**WHAT THE EXERCISE ASKS**
Your task is to restate the listing word for word without the pictures.
Content starts
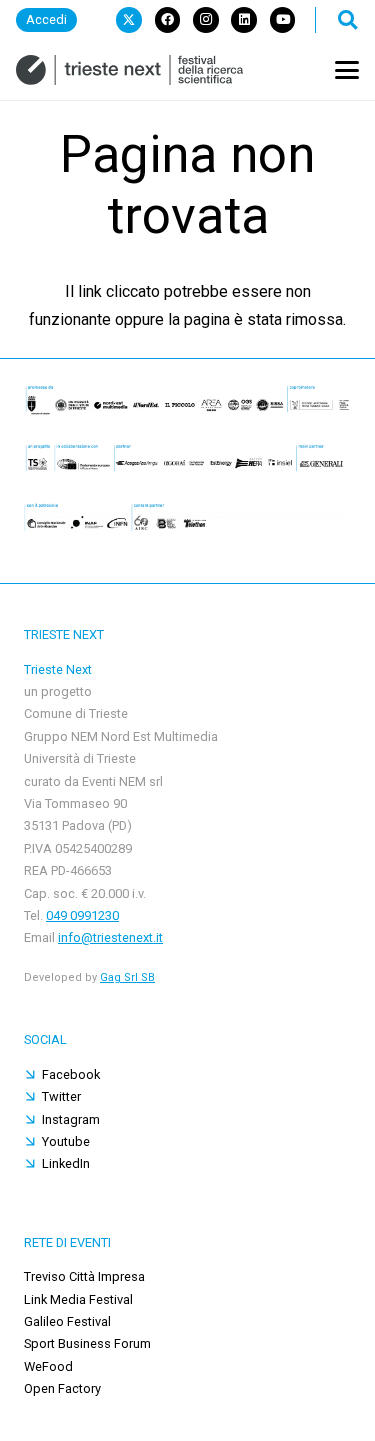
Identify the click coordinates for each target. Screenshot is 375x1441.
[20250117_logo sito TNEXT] (129, 70)
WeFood (48, 1366)
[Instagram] (206, 20)
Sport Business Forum (87, 1343)
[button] (347, 20)
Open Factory (62, 1388)
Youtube (66, 1141)
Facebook (71, 1074)
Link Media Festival (78, 1299)
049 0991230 (82, 915)
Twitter (61, 1096)
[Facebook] (168, 20)
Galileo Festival (67, 1321)
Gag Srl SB (127, 977)
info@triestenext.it (110, 937)
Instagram (71, 1119)
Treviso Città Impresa (84, 1276)
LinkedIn (66, 1163)
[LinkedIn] (244, 20)
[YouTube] (283, 20)
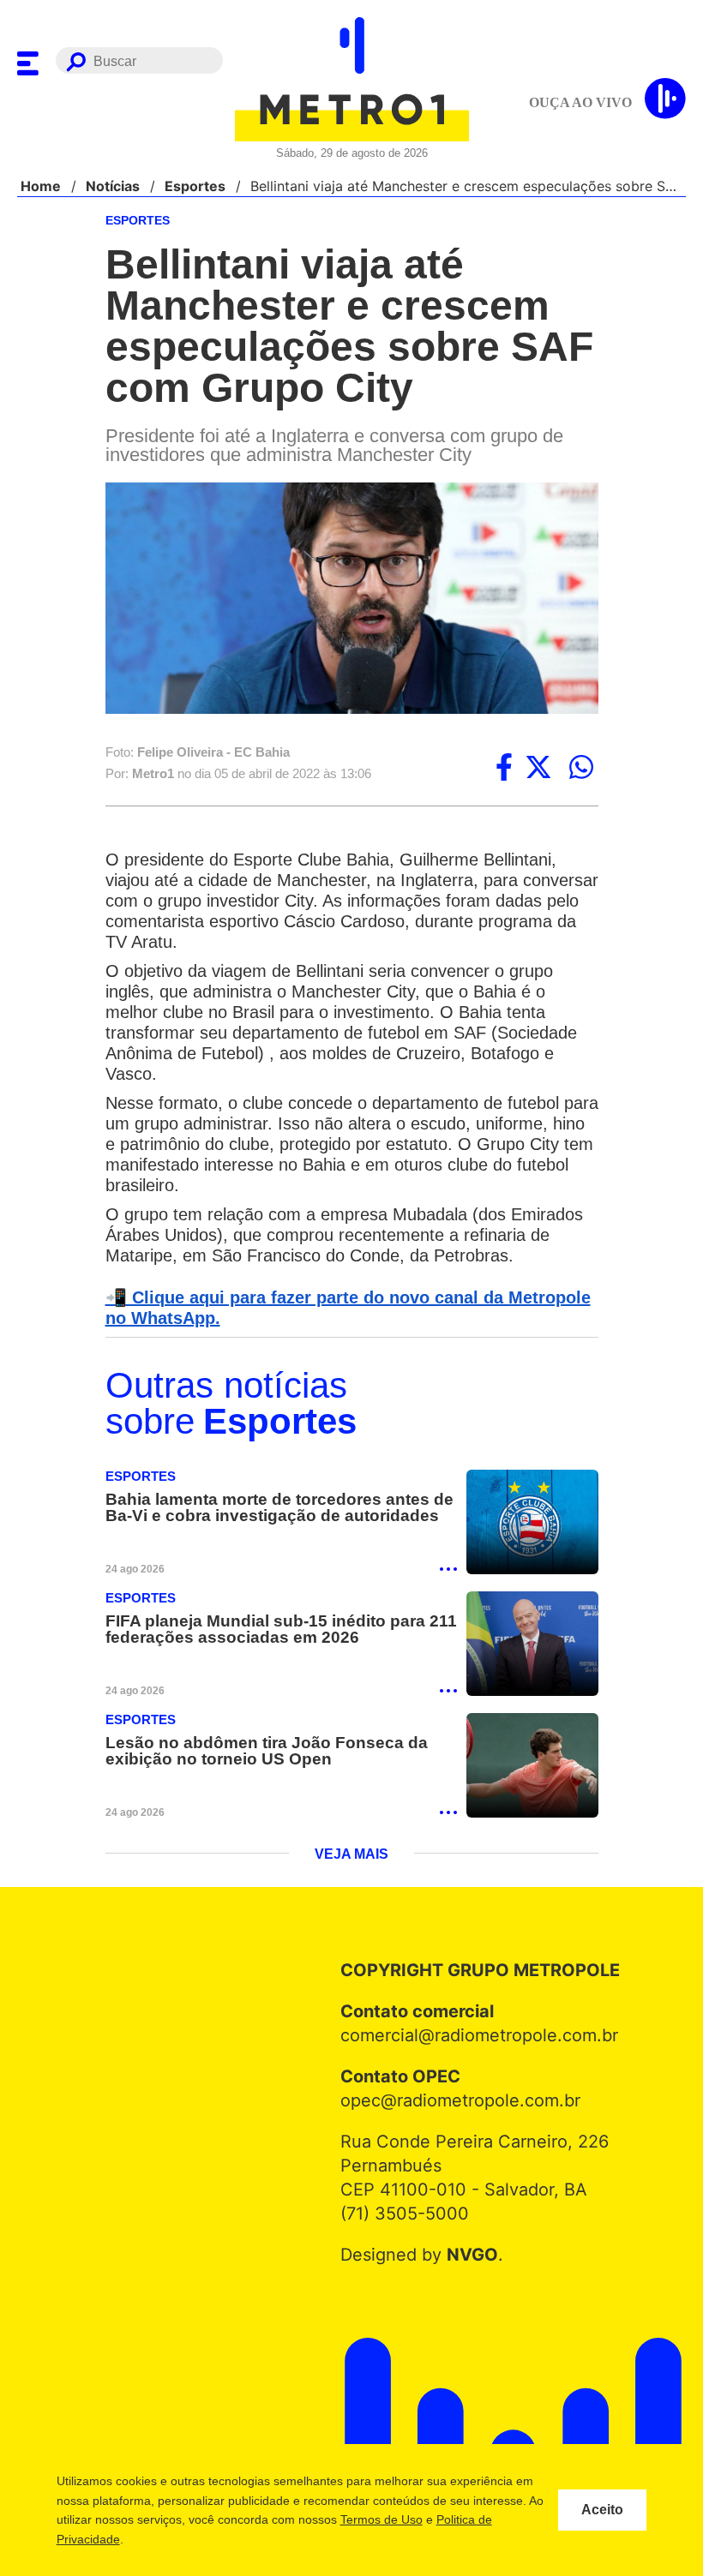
Content ends
**THE COMPLETED TASK**
Identify the click coordinates for each target. Screenshot is 375x1441.
[20250117_logo sito TNEXT] (129, 70)
WeFood (48, 1366)
[Instagram] (206, 20)
Sport Business Forum (87, 1343)
[button] (347, 20)
Open Factory (62, 1388)
Youtube (66, 1141)
Facebook (71, 1074)
Link Media Festival (78, 1299)
049 0991230 (82, 915)
Twitter (61, 1096)
[Facebook] (168, 20)
Galileo Festival (67, 1321)
Gag Srl SB (127, 977)
info@triestenext.it (110, 937)
Instagram (71, 1119)
Treviso Città Impresa (84, 1276)
LinkedIn (66, 1163)
[LinkedIn] (244, 20)
[YouTube] (283, 20)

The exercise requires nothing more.